Defensive Action. Jenna Kernan
href="#u9b0ae24d-32b8-58b3-b470-175ad372b376"> Chapter Eight
“Turn around or keep going?” Haley Nobel muttered to the car’s empty interior. There was no one in the rental with her to answer and she realized it was the first time she had been outside alone, all alone, in years.
The GPS app had taken a holiday during her drive in the Adirondack Mountains of New York State and the darkness had fallen like a curtain outside her shadow-blue 2018 Ford Taurus. Beyond the windshield there were no twinkling stars. No bright moon. No mystical glimmer of the aurora borealis. Just blackness with the only sign of life being the deer that had darted across the road a few miles back and nearly given her a heart attack.

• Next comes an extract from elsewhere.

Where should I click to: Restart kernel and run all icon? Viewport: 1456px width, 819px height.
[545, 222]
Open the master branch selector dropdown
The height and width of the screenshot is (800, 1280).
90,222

Adult adventure camp was looking increasingly like the colossal mistake she’d expected it to be. She had about as much business being back here as that deer would have on the Number 7 Subway.
“Where am I?” she asked the silence about her as she peered at the gas gauge that had dipped below a quarter-tank of fuel.
She shivered against the chill, trying again to adjust to the heat on a night that was forecast to dip into the thirties. She’d forgotten that summer nights were so much colder up here in the mountains.
Her light L.L.Bean jacket looked rugged in the catalog but it was designed for wind and rain, not cold. There wasn’t even a fleece liner. Inside one of the front pockets was her impulse buy, offered at checkout for 25 percent off, a Victorinox Rambler pocketknife including scissors, file, two screwdrivers, bottle opener, toothpick, wire-stripper, tweezers, key ring and a blade long enough to use to slit her own throat for being stupid enough to let her father convince her to leave her upstairs apartment in the building she owned in Williamsburg, Brooklyn, to redeem his Hanukkah gift to her.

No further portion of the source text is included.